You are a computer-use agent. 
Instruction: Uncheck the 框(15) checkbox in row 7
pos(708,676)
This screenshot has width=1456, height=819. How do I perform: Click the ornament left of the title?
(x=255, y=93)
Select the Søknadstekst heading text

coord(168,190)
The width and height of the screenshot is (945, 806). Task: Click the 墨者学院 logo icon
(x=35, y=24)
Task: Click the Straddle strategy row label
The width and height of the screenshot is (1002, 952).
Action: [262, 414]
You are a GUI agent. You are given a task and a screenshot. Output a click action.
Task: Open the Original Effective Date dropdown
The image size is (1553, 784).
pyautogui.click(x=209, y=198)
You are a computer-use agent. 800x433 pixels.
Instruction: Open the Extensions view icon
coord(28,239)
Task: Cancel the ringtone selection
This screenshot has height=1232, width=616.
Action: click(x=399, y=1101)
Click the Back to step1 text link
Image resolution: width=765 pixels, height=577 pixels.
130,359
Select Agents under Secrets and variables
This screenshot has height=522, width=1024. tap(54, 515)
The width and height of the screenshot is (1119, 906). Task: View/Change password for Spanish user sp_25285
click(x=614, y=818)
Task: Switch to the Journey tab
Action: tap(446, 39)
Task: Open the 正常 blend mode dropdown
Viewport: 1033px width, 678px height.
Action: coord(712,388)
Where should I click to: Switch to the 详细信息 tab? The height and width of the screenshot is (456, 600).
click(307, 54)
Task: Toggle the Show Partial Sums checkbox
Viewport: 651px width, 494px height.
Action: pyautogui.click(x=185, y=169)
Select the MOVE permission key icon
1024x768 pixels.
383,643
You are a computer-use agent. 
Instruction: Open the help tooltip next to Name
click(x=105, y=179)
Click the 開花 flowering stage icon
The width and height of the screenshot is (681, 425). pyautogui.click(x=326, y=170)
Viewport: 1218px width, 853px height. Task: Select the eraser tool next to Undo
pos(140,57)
+++++
Work required: Set down all of the records shown above once more, exactly.

Answer section:
You are a computer-use agent. 
Instruction: Uncheck the 框(15) checkbox in row 7
pos(708,676)
This screenshot has width=1456, height=819. How do I perform: Click the ornament left of the title?
(x=255, y=93)
Select the Søknadstekst heading text

coord(168,190)
The width and height of the screenshot is (945, 806). Task: Click the 墨者学院 logo icon
(x=35, y=24)
Task: Click the Straddle strategy row label
The width and height of the screenshot is (1002, 952).
Action: [262, 414]
You are a GUI agent. You are given a task and a screenshot. Output a click action.
Task: Open the Original Effective Date dropdown
The image size is (1553, 784).
pyautogui.click(x=209, y=198)
You are a computer-use agent. 800x433 pixels.
Instruction: Open the Extensions view icon
coord(28,239)
Task: Cancel the ringtone selection
This screenshot has height=1232, width=616.
Action: click(x=399, y=1101)
Click the Back to step1 text link
Image resolution: width=765 pixels, height=577 pixels.
130,359
Select Agents under Secrets and variables
This screenshot has height=522, width=1024. tap(54, 515)
The width and height of the screenshot is (1119, 906). Task: View/Change password for Spanish user sp_25285
click(x=614, y=818)
Task: Switch to the Journey tab
Action: tap(446, 39)
Task: Open the 正常 blend mode dropdown
Viewport: 1033px width, 678px height.
Action: coord(712,388)
Where should I click to: Switch to the 详细信息 tab? The height and width of the screenshot is (456, 600).
click(307, 54)
Task: Toggle the Show Partial Sums checkbox
Viewport: 651px width, 494px height.
Action: pyautogui.click(x=185, y=169)
Select the MOVE permission key icon
1024x768 pixels.
383,643
You are a computer-use agent. 
Instruction: Open the help tooltip next to Name
click(x=105, y=179)
Click the 開花 flowering stage icon
The width and height of the screenshot is (681, 425). pyautogui.click(x=326, y=170)
Viewport: 1218px width, 853px height. Task: Select the eraser tool next to Undo
pos(140,57)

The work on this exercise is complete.